Haiti: definito l’elenco dei sette componenti del Consiglio di transizione. Amnesty International, “perseguire bande criminali”

La Comunità caraibica (Caricom) ha ricevuto ieri i nomi delle sette personalità designate come membri e altri due designati come osservatori del Consiglio presidenziale di transizione di Haiti, l’organismo incaricato una settimana fa di guidare il Paese verso nuove elezioni, in seguito alle dimissioni del premier Ariel Henry. Nel frattempo, la capitale Port-au-Prince resta in gran parte in mano alle bande criminali, con molti episodi di violenza che si sono ripetuti negli ultimi giorni.
A tale situazione fa riferimento Amnesty International, che in un comunicato esprime la sua preoccupazione per le atrocità denunciate e lancia un appello urgente alla comunità internazionale affinché affronti la situazione del Paese, dal punto di vista dei diritti umani.

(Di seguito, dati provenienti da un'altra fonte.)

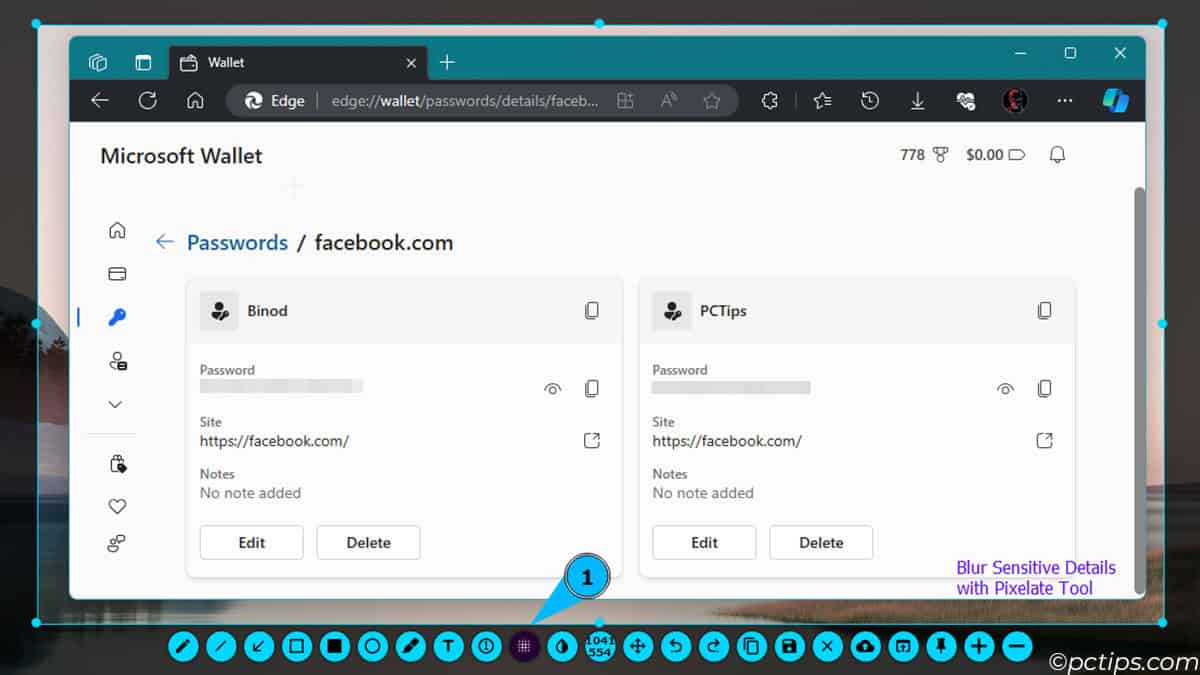Select the blur droplet tool
Viewport: 1200px width, 675px height.
tap(563, 647)
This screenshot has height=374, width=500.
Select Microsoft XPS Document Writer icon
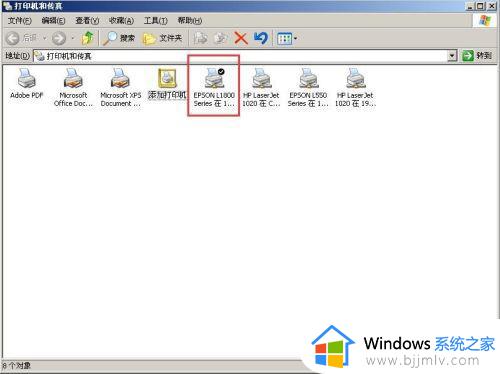[x=120, y=87]
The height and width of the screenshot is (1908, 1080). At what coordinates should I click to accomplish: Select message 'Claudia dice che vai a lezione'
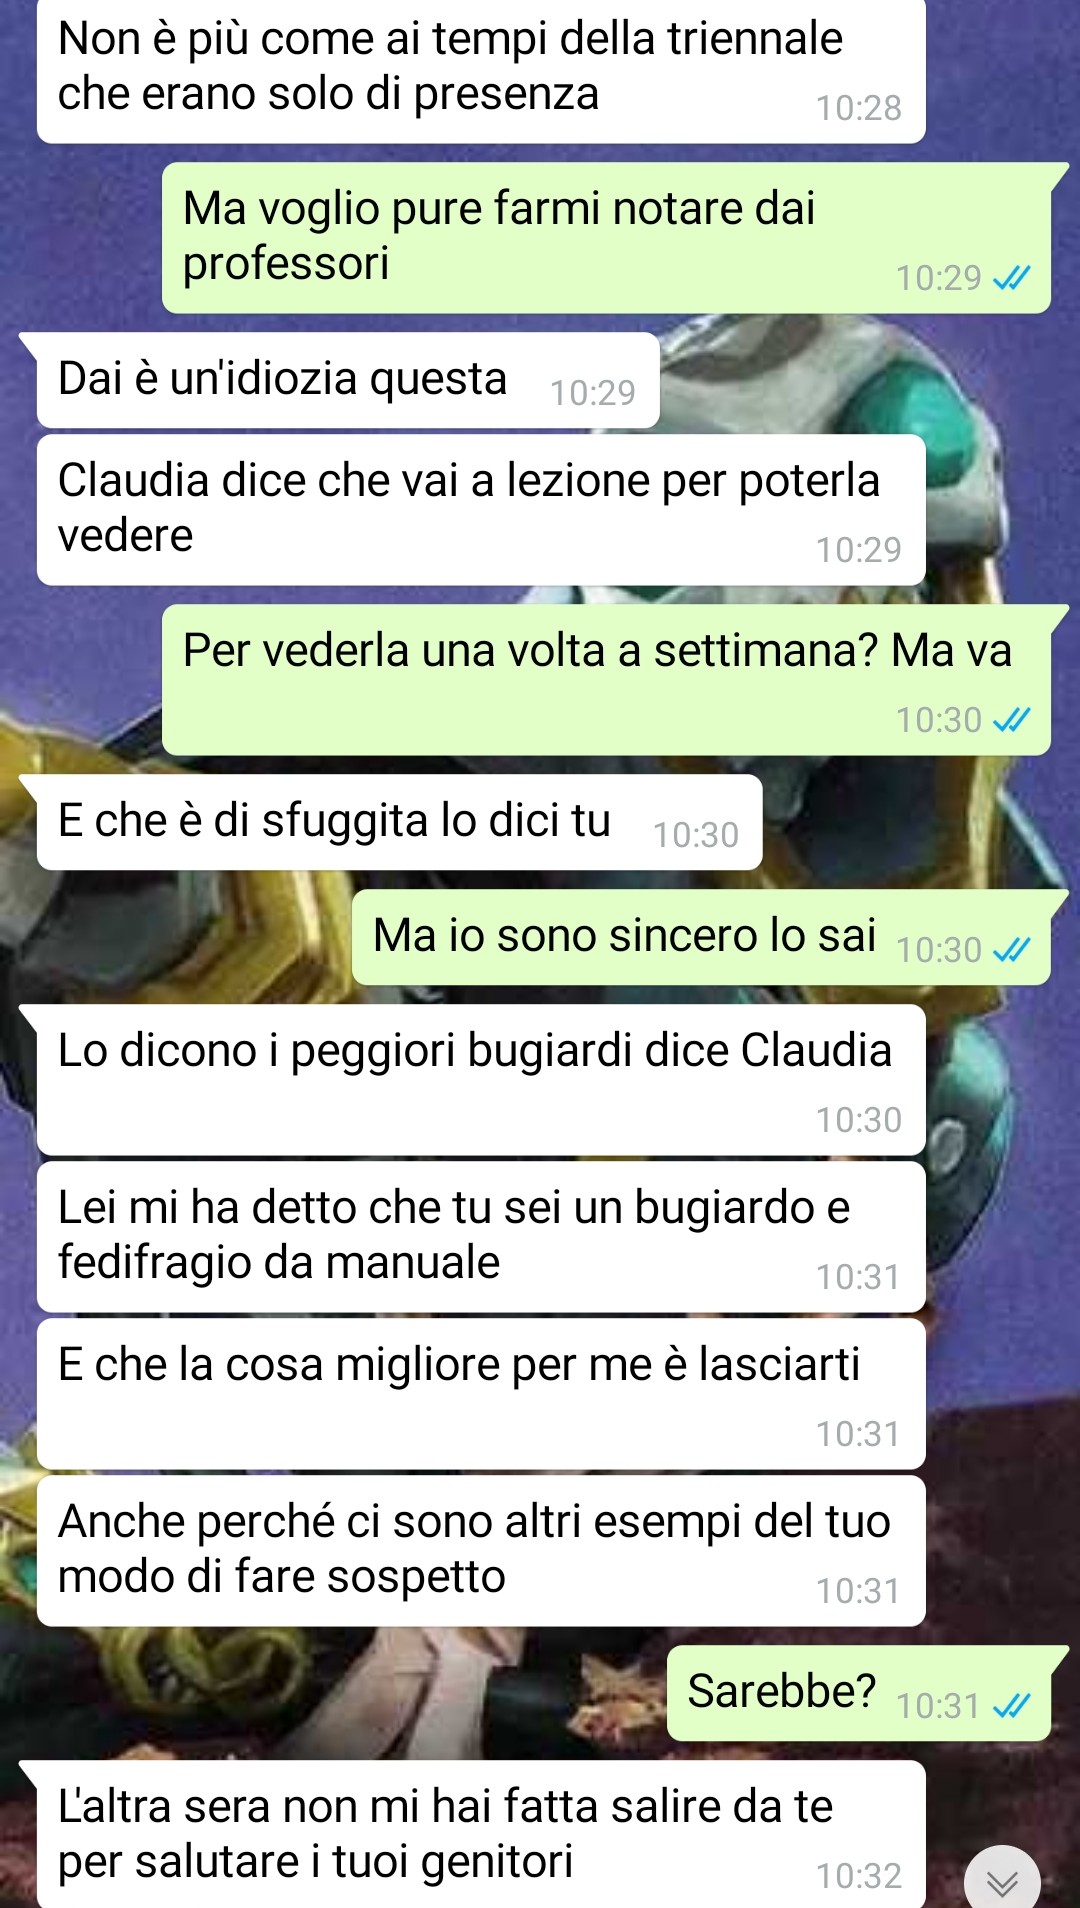pos(481,510)
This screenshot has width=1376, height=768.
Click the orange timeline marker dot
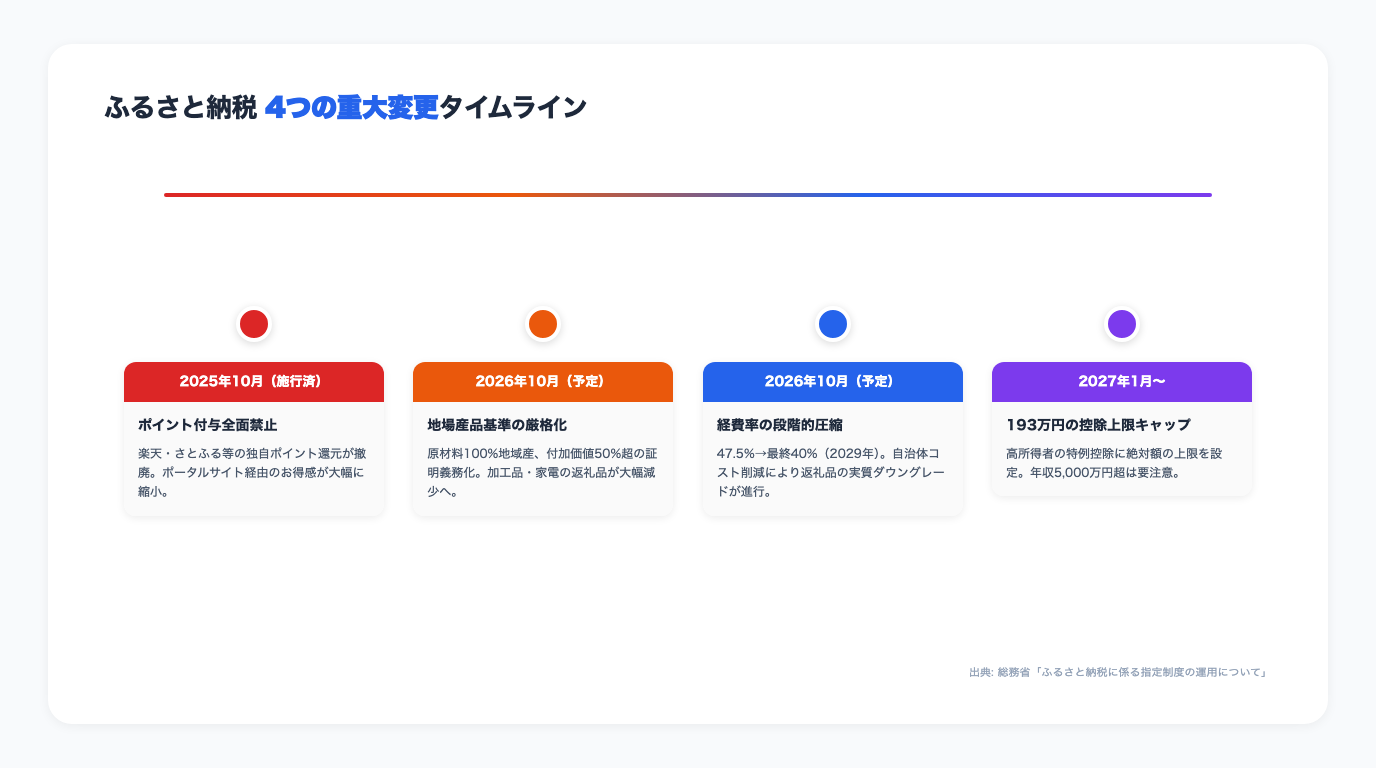pos(543,324)

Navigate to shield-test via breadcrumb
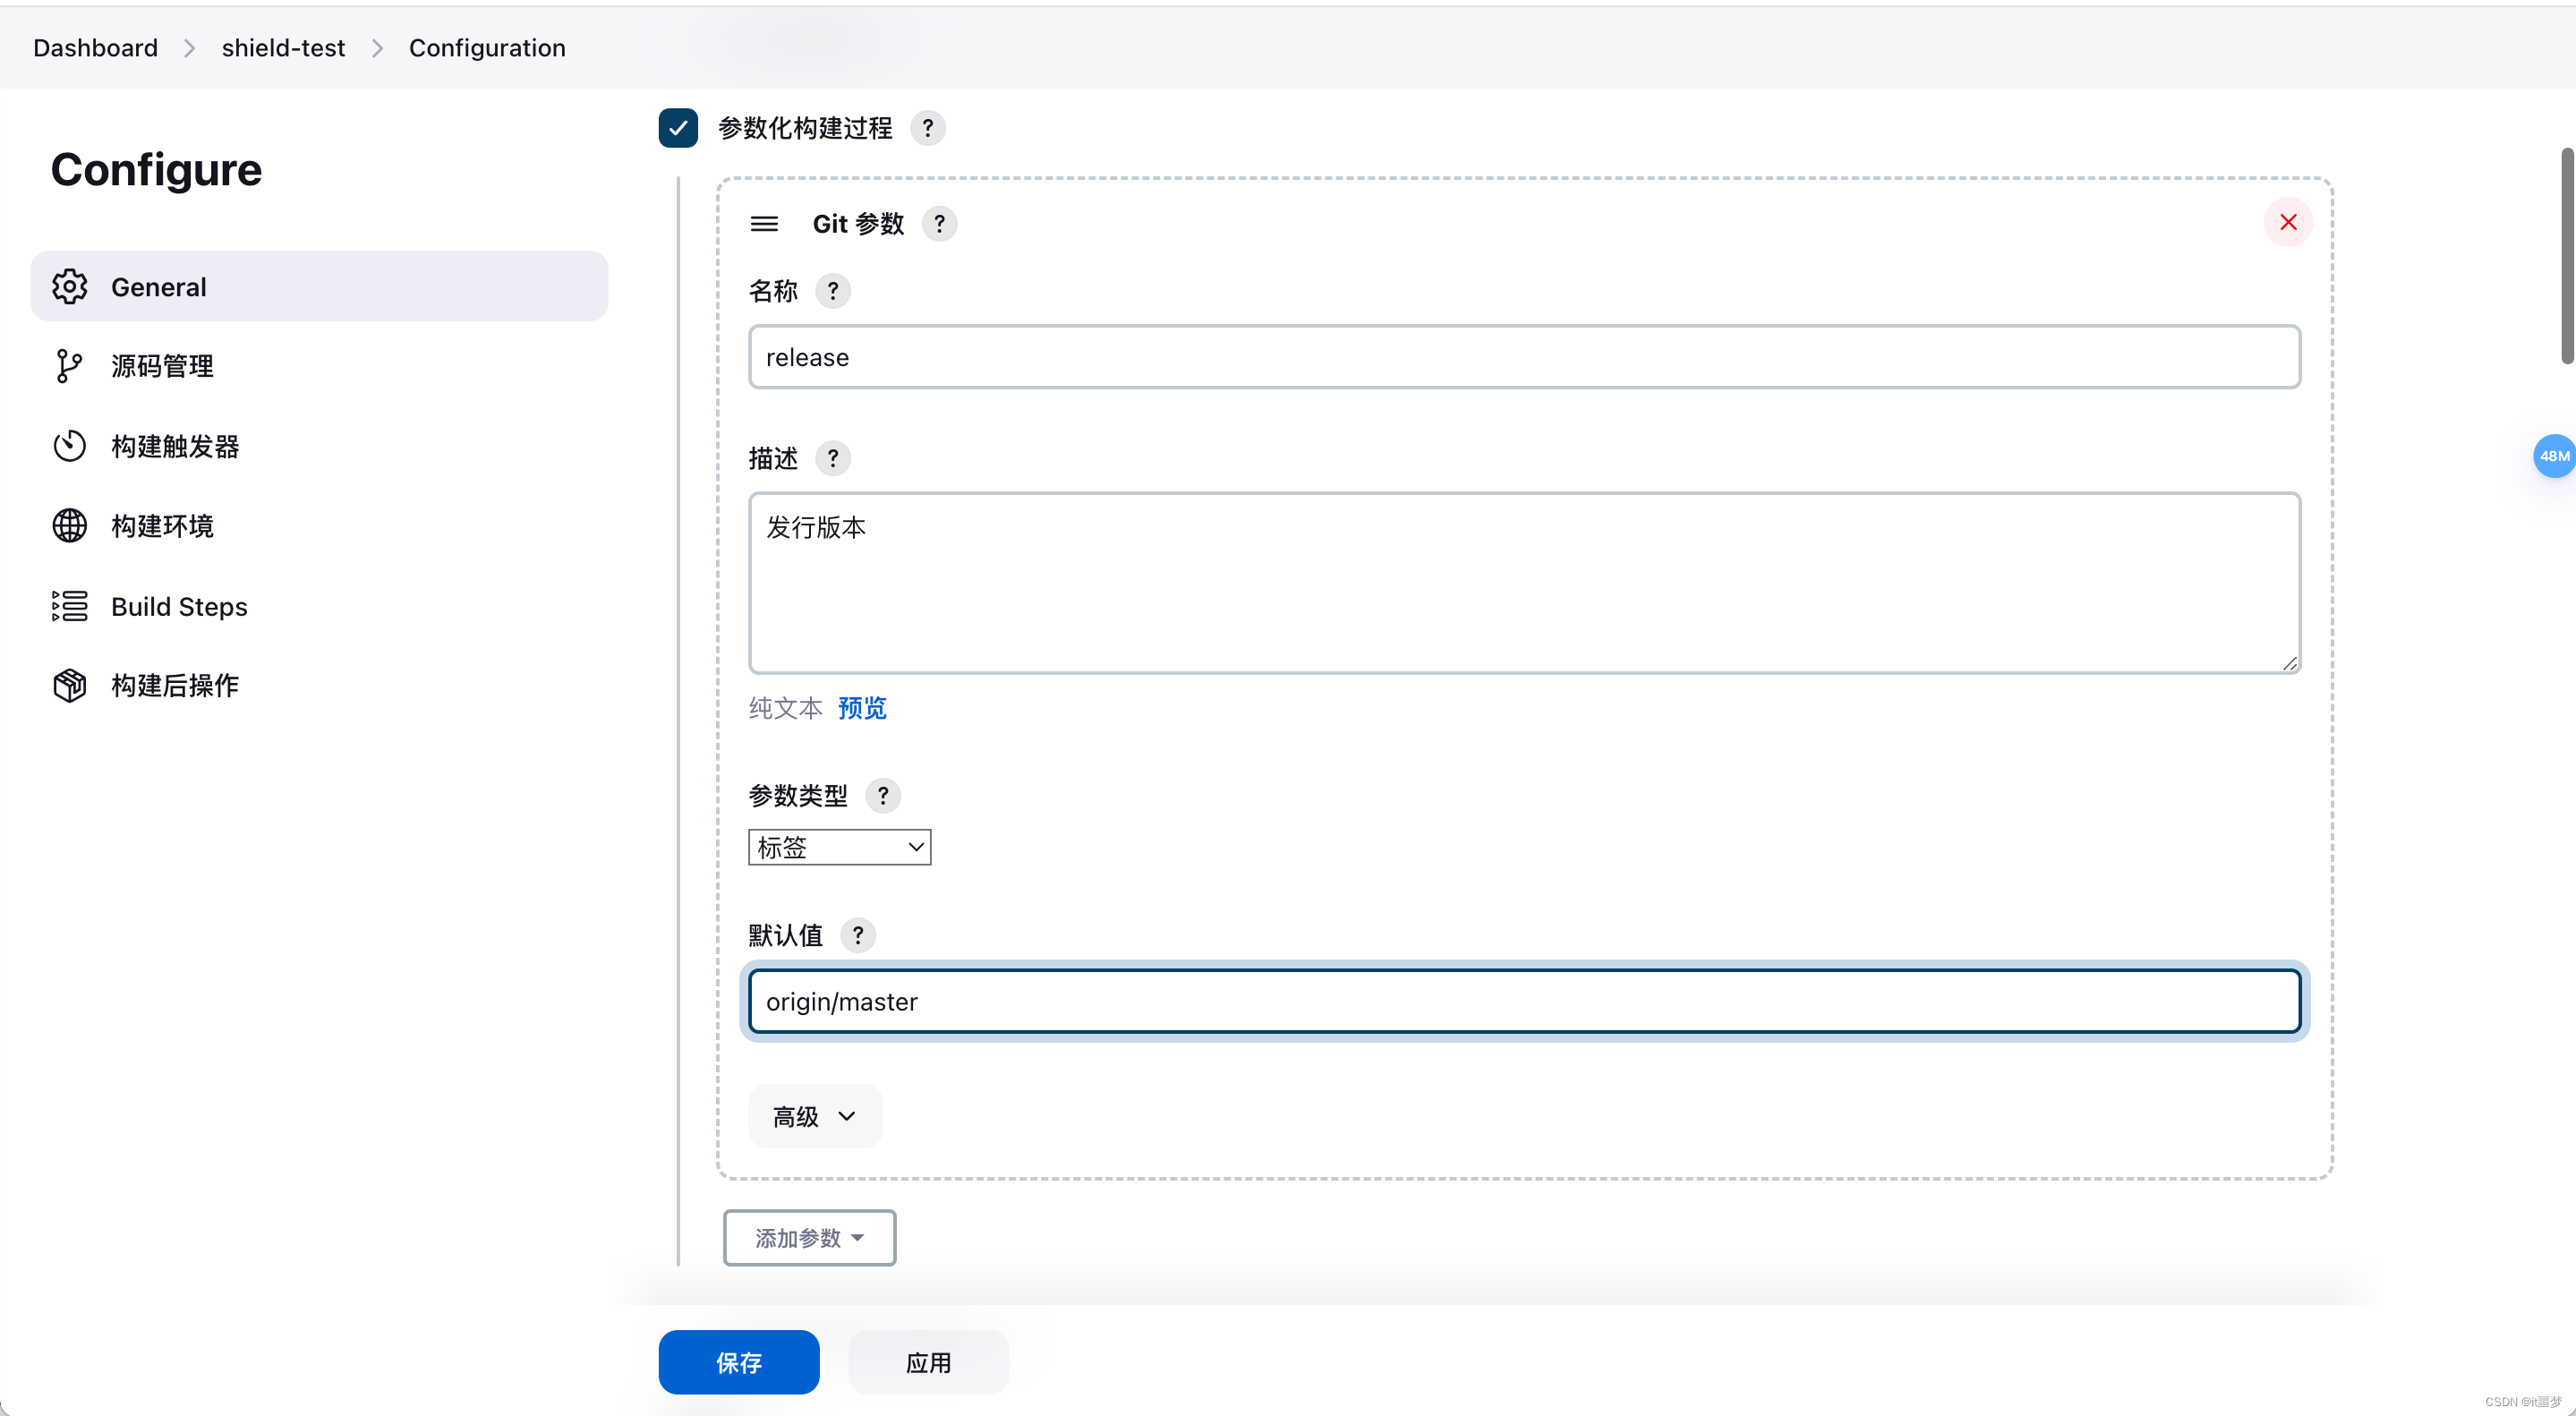(282, 47)
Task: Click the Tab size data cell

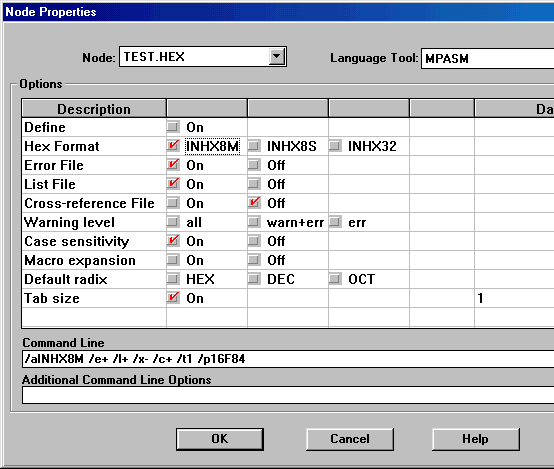Action: pyautogui.click(x=514, y=298)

“Questa crisi è il risultato di decenni di instabilità politica, povertà estrema, disastri naturali, indebolimento delle strutture statali e assenza di un impegno decisivo da parte della comunità internazionale, che hanno lasciato la popolazione vulnerabile alla violenza. Le soluzioni militari e gli interventi esterni non hanno affrontato le cause della crisi e quindi, lungi dal muoversi verso una stabilità sostenibile, hanno lasciato dietro di sé un’eredità di violazioni dei diritti umani e di impunità che continua”, ha affermato Ana Piquer, direttrice per le Americhe di Amnesty International.
“Le immagini di violenza che questa crisi ci lascia sono terrificanti – prosegue l’organizzazione -. Le bande criminali che diffondono il terrore devono sapere che la gravità delle loro azioni implica responsabilità e che per questo motivo possono essere perseguite per crimini di diritto internazionale e gravi violazioni dei diritti umani. La sofferenza di così tante persone non può rimanere impunita”.